The Minister’s wary attitude to private hospitals has even led her to suggest that “public hospitals are better and much more efficient in a range of areas”. That private hospitals must be less efficient because they are driven by the profit motive is a popular idea in the public sector. This is strange idea for a health minister to endorse and yet still support contracting out public care to private providers.
You can’t be agnostic when the whole point of contracting out public services is to gain the cost and productivity benefits of the more efficient private sector. Governments which doubt private contracts will deliver a better return to taxpayers may well have a self-fulfilling prophecy on their hands.
This week the South Australian government announced an agreement with a private medical company to fly-in surgical teams to perform 210 operations over the next four months at Queen Elizabeth public hospital. This will be funded using the money the Federal Government has provided to the States to blitz elective waiting lists. According to the story in The Australian, this will cost about $1 million, which is more than the public sector average.
Other State Governments appear to have used the money to buy care in private hospitals. The hospital cost weight data published by the Australian Institute of Health and Welfare is consistently and considerably higher for public than for private hospitals. An illuminating and therefore little referred to evidence-base demonstrates exactly why governments should have faith in the private sector and abandon the ideological prejudice that ‘public is best’.
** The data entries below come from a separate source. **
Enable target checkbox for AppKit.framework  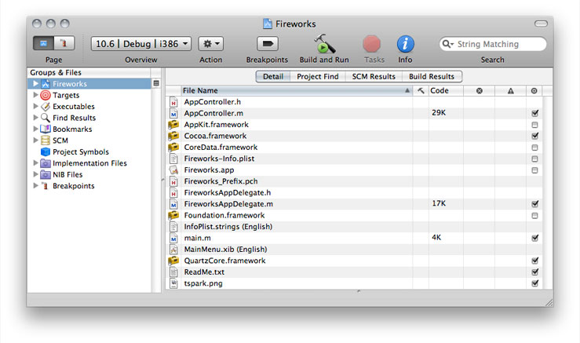tap(534, 125)
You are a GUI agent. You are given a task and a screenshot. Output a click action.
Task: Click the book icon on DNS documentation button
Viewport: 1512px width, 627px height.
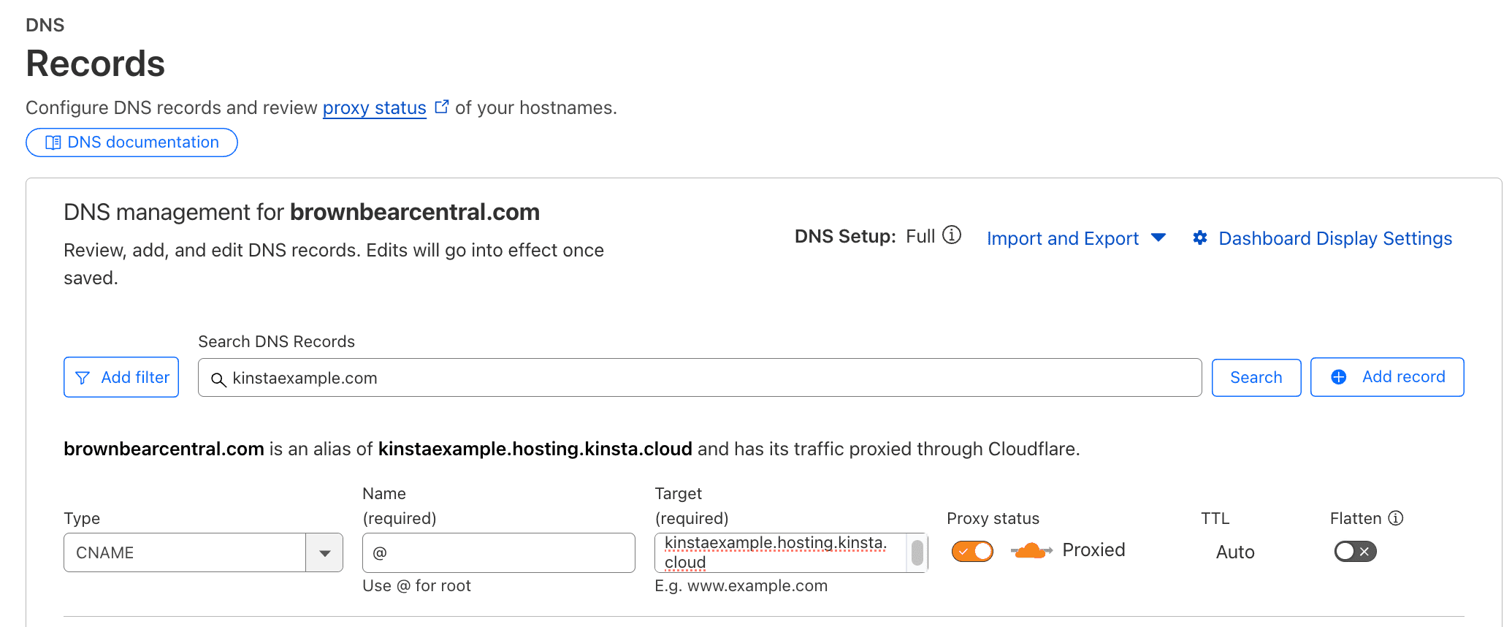[53, 143]
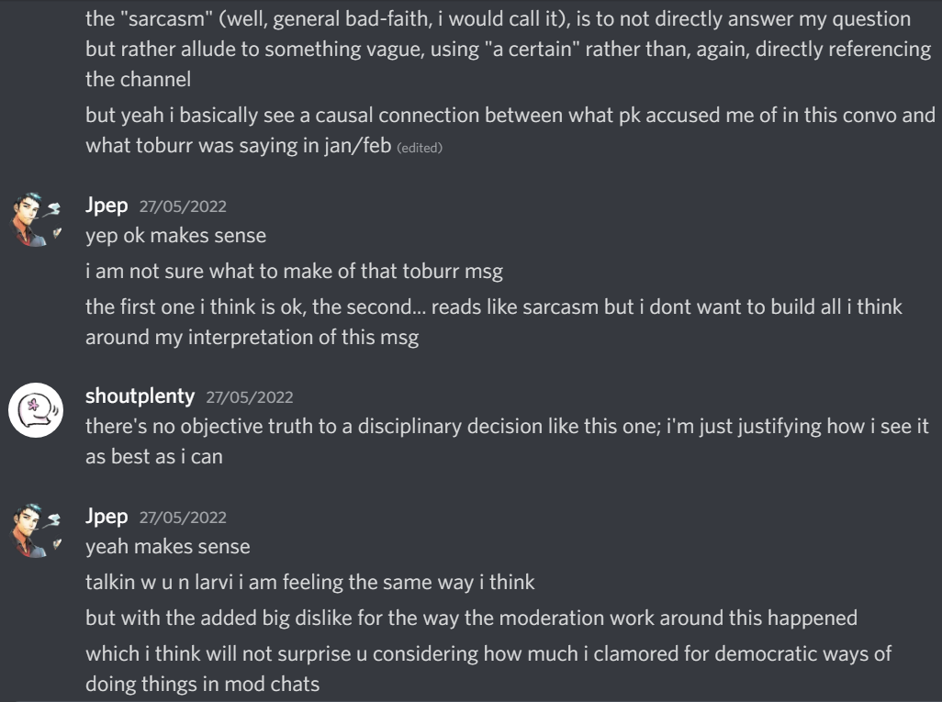
Task: Click the timestamp next to shoutplenty
Action: (249, 397)
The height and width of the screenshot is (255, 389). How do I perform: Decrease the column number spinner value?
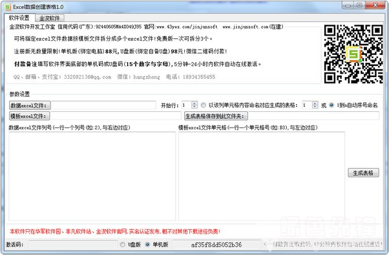tap(315, 107)
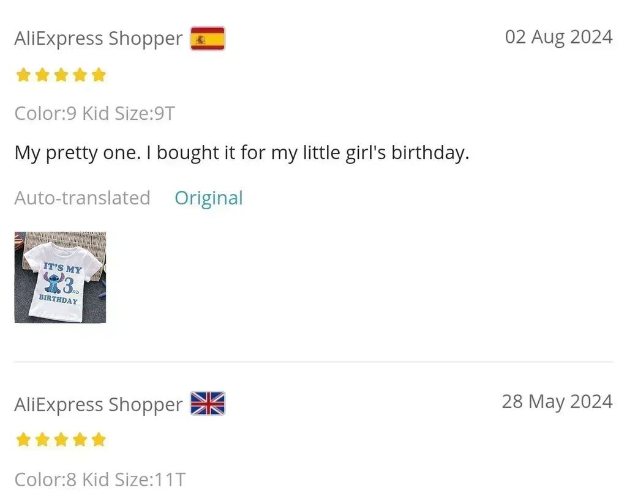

The Department of Veterans Affairs purchases hospital services for the veterans community from both public and private hospitals by contract and tender. While the private sector is paid at close to market rates, the public sector is renumerated on a cost-recovery basis.
An analysis performed by the DVA comparing the cost differential for equivalent services and treatment was referred to during evidence before the House of Representatives Committee of Inquiry into Health Funding in 2006. It showed that the DVA paid “significantly lower prices in the private sector than in the public sector.” Given all this evidence, it is hard to remain a private health care agnostic.